WORK REQUEST> According to the figure legend, what do the MMP12⁺ cells in the lungs of MMP12^−/− recipients indicate, and what observation supports this?

Deficiency of matrix metalloproteinase 12 (MMP12)^−/− in the host does not affect the degree of cell influx. Cryosections of lung tissues harvested on day 7 post-bone marrow transplantation (BMT) were stained by hematoxylin and eosin (H&E) (top, top middle, bottom middle) or by in situ hybridization for MMP12 mRNA (bottom), as indicated (magnification ×200). No difference in perivascular or alveolar inflammation can be seen in MMP12^−/− mice compared with the wild-type (WT) mice post-BMT. However, MMP12^−/− mice receiving allogeneic bone marrow and splenocytes (BMS) had evidence of pulmonary emboli (inset). Bottom: many MMP12⁺ cells are present in WT lungs post-BMT as well as in the MMP12^−/− recipients (albeit fewer than in WT), indicating that host and donor MMP12⁺ macrophages infiltrate the lungs post-BMT of MMP12^−/− mice. Photos are representative of 6 mice per group.

Fig. 2.

INPUT DATA>
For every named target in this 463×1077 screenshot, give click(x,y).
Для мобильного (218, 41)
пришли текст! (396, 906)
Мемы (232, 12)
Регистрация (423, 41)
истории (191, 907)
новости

COMPLETED EXERCISE> They indicate that host and donor MMP12⁺ macrophages infiltrate the lungs of MMP12^−/− mice after BMT. In situ hybridization for MMP12 mRNA showed many MMP12⁺ cells in the MMP12^−/− recipients' lungs, though fewer than in WT lungs.